Monday, November 29, 2010

Superhero Changeups

I got into an animated discussion with my boy about superheroes (an interest we both share)... in particular, the logistics of costumes and the transformation process. He was trying to figure out how he was going to change into his pretend super-hero persona.



Some superheroes have it easy - your Green Lanterns, for instance, where it's quick and clean, no fuss, no muss, just a flash of a power ring and voila, good to go.



Until Iron Man 2's suitcase armor, his conversion always seemed inconvenient and uncomfortable - we both agree that it's one of the coolest ones, ever. The Adam West Batman also always seemed to need his Batpole.
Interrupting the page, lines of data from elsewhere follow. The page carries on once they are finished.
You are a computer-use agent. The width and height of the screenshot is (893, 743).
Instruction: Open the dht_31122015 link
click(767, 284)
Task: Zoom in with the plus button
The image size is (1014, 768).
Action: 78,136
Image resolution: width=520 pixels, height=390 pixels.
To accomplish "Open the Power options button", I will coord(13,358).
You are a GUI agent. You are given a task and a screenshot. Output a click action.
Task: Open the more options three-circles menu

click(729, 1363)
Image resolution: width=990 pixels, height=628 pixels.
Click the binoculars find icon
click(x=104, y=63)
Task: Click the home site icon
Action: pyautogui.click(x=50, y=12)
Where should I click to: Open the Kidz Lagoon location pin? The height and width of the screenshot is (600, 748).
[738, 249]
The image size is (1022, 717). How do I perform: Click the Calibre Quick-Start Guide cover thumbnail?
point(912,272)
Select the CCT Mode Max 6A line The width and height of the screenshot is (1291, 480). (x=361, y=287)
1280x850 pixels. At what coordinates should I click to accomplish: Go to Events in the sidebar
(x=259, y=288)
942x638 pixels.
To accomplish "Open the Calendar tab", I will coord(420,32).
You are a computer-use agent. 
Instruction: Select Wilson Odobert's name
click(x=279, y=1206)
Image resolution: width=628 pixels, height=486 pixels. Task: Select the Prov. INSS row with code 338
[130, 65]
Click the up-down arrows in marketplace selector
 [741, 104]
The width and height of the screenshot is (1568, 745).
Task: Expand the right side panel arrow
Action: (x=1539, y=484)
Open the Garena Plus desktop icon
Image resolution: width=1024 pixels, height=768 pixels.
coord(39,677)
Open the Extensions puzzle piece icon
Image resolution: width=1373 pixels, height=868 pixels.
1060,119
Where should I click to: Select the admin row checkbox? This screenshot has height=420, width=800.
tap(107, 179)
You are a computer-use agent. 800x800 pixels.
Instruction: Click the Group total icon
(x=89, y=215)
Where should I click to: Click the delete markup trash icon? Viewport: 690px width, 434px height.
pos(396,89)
Some need a painful-looking transformation like the Hulk... leaving their alter-ego needing a clothing budget the size of a small country's GDP.
Frankly, I prefer the Ultimate version of the Hulk, what with the massive body count and the elimination of the need for surprisingly stretchy purple pants... but that one's not exactly age-appropriate.



Then there are those whose transformations surely must wreak havoc with both the concept of a secret identity and the general environment (e.g., whenever Billy Batson says "Shazam!" indoors).



But my favourite is perhaps the most iconic of all, Superman. In discussing this with my boy, we both started to wonder whether sewing buttons was one of his super-powers, or whether he uses velcro, because he rips through an awful lot of his dress shirts. Frankly, given the sheer number of shirts he leaves littering the Daily Planet, the janitorial staff is either complicit in his secret identity, or they're engaged in a massive second-hand men's clothing racket and assume that there are an awful lot of office romances.

There's no real point to this post... just amusing observations from conversations with a 4 year old. In the end, he decided he'd wear his costume under his street clothes, which works for winter, at least.

1 comment:

  1. I always kind of wondered what happened to the clothes that Superman left in those phone booths. I can only assume that Metropolis had some really well dressed hobos.